▶ [REQUIRED ACTION]:
Every record below should be printed exactly as given.

>>

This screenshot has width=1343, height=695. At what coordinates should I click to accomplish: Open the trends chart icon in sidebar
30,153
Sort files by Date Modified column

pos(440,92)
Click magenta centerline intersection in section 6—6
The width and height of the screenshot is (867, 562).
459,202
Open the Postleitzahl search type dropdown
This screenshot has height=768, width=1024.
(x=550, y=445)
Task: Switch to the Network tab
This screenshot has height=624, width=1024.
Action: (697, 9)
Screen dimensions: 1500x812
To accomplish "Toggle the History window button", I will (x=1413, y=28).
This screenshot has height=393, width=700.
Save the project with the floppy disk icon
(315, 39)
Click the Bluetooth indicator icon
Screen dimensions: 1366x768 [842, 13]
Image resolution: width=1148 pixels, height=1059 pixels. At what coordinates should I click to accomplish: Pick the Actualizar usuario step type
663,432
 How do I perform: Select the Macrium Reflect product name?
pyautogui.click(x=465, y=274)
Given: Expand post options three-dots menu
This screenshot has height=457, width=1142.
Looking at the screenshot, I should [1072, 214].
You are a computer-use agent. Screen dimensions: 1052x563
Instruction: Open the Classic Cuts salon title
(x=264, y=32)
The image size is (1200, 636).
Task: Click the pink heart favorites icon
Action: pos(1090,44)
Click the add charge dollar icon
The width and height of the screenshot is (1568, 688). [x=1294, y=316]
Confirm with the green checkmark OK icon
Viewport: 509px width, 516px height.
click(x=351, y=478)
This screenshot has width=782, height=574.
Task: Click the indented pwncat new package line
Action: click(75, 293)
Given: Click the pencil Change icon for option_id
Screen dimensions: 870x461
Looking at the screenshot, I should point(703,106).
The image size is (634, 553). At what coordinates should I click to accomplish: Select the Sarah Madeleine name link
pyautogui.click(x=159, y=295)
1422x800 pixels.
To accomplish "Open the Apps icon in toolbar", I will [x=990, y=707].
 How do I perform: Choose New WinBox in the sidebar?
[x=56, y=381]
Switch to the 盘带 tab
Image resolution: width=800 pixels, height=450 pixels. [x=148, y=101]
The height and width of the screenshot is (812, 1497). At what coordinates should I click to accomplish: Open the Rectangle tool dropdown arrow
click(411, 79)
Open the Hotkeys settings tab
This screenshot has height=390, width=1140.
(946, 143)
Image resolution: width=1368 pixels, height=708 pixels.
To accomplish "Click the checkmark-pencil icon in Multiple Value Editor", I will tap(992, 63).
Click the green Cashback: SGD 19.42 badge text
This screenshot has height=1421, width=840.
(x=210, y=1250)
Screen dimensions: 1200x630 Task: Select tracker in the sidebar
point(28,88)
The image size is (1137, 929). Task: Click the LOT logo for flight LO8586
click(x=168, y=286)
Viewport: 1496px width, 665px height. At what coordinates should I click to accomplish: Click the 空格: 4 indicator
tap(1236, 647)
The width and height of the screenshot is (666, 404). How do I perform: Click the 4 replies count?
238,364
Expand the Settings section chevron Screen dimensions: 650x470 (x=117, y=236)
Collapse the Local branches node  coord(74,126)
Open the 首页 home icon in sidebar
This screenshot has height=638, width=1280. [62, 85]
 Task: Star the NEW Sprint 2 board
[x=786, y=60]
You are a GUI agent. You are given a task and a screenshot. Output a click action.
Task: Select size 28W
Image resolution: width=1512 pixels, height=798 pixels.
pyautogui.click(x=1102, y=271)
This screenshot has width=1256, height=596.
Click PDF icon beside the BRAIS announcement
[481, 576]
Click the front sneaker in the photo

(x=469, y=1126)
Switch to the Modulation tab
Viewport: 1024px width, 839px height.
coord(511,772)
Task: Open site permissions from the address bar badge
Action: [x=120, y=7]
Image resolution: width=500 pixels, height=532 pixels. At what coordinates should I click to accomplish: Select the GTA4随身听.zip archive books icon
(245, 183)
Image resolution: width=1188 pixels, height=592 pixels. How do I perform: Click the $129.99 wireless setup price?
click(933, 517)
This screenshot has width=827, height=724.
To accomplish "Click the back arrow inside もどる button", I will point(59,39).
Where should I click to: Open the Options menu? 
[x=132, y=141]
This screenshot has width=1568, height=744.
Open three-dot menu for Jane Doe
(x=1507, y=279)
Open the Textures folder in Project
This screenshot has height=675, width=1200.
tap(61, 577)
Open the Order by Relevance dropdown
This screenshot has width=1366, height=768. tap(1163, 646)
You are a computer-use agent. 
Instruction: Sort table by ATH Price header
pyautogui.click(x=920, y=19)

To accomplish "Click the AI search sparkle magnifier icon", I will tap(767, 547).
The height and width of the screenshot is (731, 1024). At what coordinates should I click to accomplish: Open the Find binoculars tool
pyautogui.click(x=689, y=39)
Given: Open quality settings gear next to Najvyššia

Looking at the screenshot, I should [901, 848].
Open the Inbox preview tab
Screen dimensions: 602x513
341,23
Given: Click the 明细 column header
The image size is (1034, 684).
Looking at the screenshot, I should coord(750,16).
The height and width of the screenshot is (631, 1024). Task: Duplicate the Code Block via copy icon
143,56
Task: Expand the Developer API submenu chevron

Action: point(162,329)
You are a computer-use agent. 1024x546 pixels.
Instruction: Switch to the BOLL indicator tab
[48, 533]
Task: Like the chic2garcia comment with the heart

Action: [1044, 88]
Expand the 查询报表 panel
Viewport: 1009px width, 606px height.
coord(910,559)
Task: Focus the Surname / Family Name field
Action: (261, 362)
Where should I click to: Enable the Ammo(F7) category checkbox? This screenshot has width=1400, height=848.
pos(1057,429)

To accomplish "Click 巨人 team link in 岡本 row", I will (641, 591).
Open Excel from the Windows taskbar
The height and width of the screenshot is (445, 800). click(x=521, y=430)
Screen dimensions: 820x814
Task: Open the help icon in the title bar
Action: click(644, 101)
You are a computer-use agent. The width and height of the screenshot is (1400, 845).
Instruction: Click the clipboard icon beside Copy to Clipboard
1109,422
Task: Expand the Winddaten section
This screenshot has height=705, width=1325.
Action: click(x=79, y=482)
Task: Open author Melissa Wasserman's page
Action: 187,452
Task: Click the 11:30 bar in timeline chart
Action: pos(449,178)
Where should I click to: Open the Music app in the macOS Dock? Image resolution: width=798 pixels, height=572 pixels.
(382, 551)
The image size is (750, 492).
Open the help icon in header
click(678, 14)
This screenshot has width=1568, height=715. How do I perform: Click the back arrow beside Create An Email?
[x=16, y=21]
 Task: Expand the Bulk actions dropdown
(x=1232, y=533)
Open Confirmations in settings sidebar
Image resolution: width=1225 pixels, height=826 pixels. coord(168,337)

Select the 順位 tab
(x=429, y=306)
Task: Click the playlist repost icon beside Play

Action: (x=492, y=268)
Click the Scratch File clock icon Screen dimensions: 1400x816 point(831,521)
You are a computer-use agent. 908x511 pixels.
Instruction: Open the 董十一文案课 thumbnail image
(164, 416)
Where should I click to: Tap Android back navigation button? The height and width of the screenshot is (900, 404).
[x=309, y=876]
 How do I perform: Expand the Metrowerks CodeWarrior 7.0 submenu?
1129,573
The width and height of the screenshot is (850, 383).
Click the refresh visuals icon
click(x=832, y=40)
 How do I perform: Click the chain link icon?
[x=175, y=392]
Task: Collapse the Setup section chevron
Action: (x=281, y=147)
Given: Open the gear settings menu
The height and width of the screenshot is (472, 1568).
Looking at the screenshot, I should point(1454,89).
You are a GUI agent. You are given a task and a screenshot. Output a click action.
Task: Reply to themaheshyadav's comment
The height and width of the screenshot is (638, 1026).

<<

▶ [YOUR SOLUTION]:
This screenshot has width=1343, height=695. At what coordinates should I click to accomplish: Open the trends chart icon in sidebar
30,153
Sort files by Date Modified column

pos(440,92)
Click magenta centerline intersection in section 6—6
The width and height of the screenshot is (867, 562).
459,202
Open the Postleitzahl search type dropdown
This screenshot has height=768, width=1024.
(x=550, y=445)
Task: Switch to the Network tab
This screenshot has height=624, width=1024.
Action: (697, 9)
Screen dimensions: 1500x812
To accomplish "Toggle the History window button", I will (x=1413, y=28).
This screenshot has height=393, width=700.
Save the project with the floppy disk icon
(315, 39)
Click the Bluetooth indicator icon
Screen dimensions: 1366x768 [842, 13]
Image resolution: width=1148 pixels, height=1059 pixels. At what coordinates should I click to accomplish: Pick the Actualizar usuario step type
663,432
 How do I perform: Select the Macrium Reflect product name?
pyautogui.click(x=465, y=274)
Given: Expand post options three-dots menu
This screenshot has height=457, width=1142.
Looking at the screenshot, I should [1072, 214].
You are a computer-use agent. Screen dimensions: 1052x563
Instruction: Open the Classic Cuts salon title
(x=264, y=32)
The image size is (1200, 636).
Task: Click the pink heart favorites icon
Action: pos(1090,44)
Click the add charge dollar icon
The width and height of the screenshot is (1568, 688). [x=1294, y=316]
Confirm with the green checkmark OK icon
Viewport: 509px width, 516px height.
click(x=351, y=478)
This screenshot has width=782, height=574.
Task: Click the indented pwncat new package line
Action: click(75, 293)
Given: Click the pencil Change icon for option_id
Screen dimensions: 870x461
Looking at the screenshot, I should point(703,106).
The image size is (634, 553). At what coordinates should I click to accomplish: Select the Sarah Madeleine name link
pyautogui.click(x=159, y=295)
1422x800 pixels.
To accomplish "Open the Apps icon in toolbar", I will [x=990, y=707].
 How do I perform: Choose New WinBox in the sidebar?
[x=56, y=381]
Switch to the 盘带 tab
Image resolution: width=800 pixels, height=450 pixels. [x=148, y=101]
The height and width of the screenshot is (812, 1497). At what coordinates should I click to accomplish: Open the Rectangle tool dropdown arrow
click(411, 79)
Open the Hotkeys settings tab
This screenshot has height=390, width=1140.
(946, 143)
Image resolution: width=1368 pixels, height=708 pixels.
To accomplish "Click the checkmark-pencil icon in Multiple Value Editor", I will tap(992, 63).
Click the green Cashback: SGD 19.42 badge text
This screenshot has height=1421, width=840.
(x=210, y=1250)
Screen dimensions: 1200x630 Task: Select tracker in the sidebar
point(28,88)
The image size is (1137, 929). Task: Click the LOT logo for flight LO8586
click(x=168, y=286)
Viewport: 1496px width, 665px height. At what coordinates should I click to accomplish: Click the 空格: 4 indicator
tap(1236, 647)
The width and height of the screenshot is (666, 404). How do I perform: Click the 4 replies count?
238,364
Expand the Settings section chevron Screen dimensions: 650x470 (x=117, y=236)
Collapse the Local branches node  coord(74,126)
Open the 首页 home icon in sidebar
This screenshot has height=638, width=1280. [62, 85]
 Task: Star the NEW Sprint 2 board
[x=786, y=60]
You are a GUI agent. You are given a task and a screenshot. Output a click action.
Task: Select size 28W
Image resolution: width=1512 pixels, height=798 pixels.
pyautogui.click(x=1102, y=271)
This screenshot has width=1256, height=596.
Click PDF icon beside the BRAIS announcement
[481, 576]
Click the front sneaker in the photo

(x=469, y=1126)
Switch to the Modulation tab
Viewport: 1024px width, 839px height.
coord(511,772)
Task: Open site permissions from the address bar badge
Action: [x=120, y=7]
Image resolution: width=500 pixels, height=532 pixels. At what coordinates should I click to accomplish: Select the GTA4随身听.zip archive books icon
(245, 183)
Image resolution: width=1188 pixels, height=592 pixels. How do I perform: Click the $129.99 wireless setup price?
click(933, 517)
This screenshot has width=827, height=724.
To accomplish "Click the back arrow inside もどる button", I will point(59,39).
Where should I click to: Open the Options menu? 
[x=132, y=141]
This screenshot has width=1568, height=744.
Open three-dot menu for Jane Doe
(x=1507, y=279)
Open the Textures folder in Project
This screenshot has height=675, width=1200.
tap(61, 577)
Open the Order by Relevance dropdown
This screenshot has width=1366, height=768. tap(1163, 646)
You are a computer-use agent. 
Instruction: Sort table by ATH Price header
pyautogui.click(x=920, y=19)

To accomplish "Click the AI search sparkle magnifier icon", I will tap(767, 547).
The height and width of the screenshot is (731, 1024). At what coordinates should I click to accomplish: Open the Find binoculars tool
pyautogui.click(x=689, y=39)
Given: Open quality settings gear next to Najvyššia

Looking at the screenshot, I should [901, 848].
Open the Inbox preview tab
Screen dimensions: 602x513
341,23
Given: Click the 明细 column header
The image size is (1034, 684).
Looking at the screenshot, I should coord(750,16).
The height and width of the screenshot is (631, 1024). Task: Duplicate the Code Block via copy icon
143,56
Task: Expand the Developer API submenu chevron

Action: point(162,329)
You are a computer-use agent. 1024x546 pixels.
Instruction: Switch to the BOLL indicator tab
[48, 533]
Task: Like the chic2garcia comment with the heart

Action: [1044, 88]
Expand the 查询报表 panel
Viewport: 1009px width, 606px height.
coord(910,559)
Task: Focus the Surname / Family Name field
Action: (261, 362)
Where should I click to: Enable the Ammo(F7) category checkbox? This screenshot has width=1400, height=848.
pos(1057,429)

To accomplish "Click 巨人 team link in 岡本 row", I will (641, 591).
Open Excel from the Windows taskbar
The height and width of the screenshot is (445, 800). click(x=521, y=430)
Screen dimensions: 820x814
Task: Open the help icon in the title bar
Action: click(644, 101)
You are a computer-use agent. The width and height of the screenshot is (1400, 845).
Instruction: Click the clipboard icon beside Copy to Clipboard
1109,422
Task: Expand the Winddaten section
This screenshot has height=705, width=1325.
Action: click(x=79, y=482)
Task: Open author Melissa Wasserman's page
Action: 187,452
Task: Click the 11:30 bar in timeline chart
Action: pos(449,178)
Where should I click to: Open the Music app in the macOS Dock? Image resolution: width=798 pixels, height=572 pixels.
(382, 551)
The image size is (750, 492).
Open the help icon in header
click(678, 14)
This screenshot has width=1568, height=715. How do I perform: Click the back arrow beside Create An Email?
[x=16, y=21]
 Task: Expand the Bulk actions dropdown
(x=1232, y=533)
Open Confirmations in settings sidebar
Image resolution: width=1225 pixels, height=826 pixels. coord(168,337)

Select the 順位 tab
(x=429, y=306)
Task: Click the playlist repost icon beside Play

Action: (x=492, y=268)
Click the Scratch File clock icon Screen dimensions: 1400x816 point(831,521)
You are a computer-use agent. 908x511 pixels.
Instruction: Open the 董十一文案课 thumbnail image
(164, 416)
Where should I click to: Tap Android back navigation button? The height and width of the screenshot is (900, 404).
[x=309, y=876]
 How do I perform: Expand the Metrowerks CodeWarrior 7.0 submenu?
1129,573
The width and height of the screenshot is (850, 383).
Click the refresh visuals icon
click(x=832, y=40)
 How do I perform: Click the chain link icon?
[x=175, y=392]
Task: Collapse the Setup section chevron
Action: (x=281, y=147)
Given: Open the gear settings menu
The height and width of the screenshot is (472, 1568).
Looking at the screenshot, I should point(1454,89).
You are a GUI agent. You are given a task and a screenshot. Output a click action.
Task: Reply to themaheshyadav's comment
The height and width of the screenshot is (638, 1026).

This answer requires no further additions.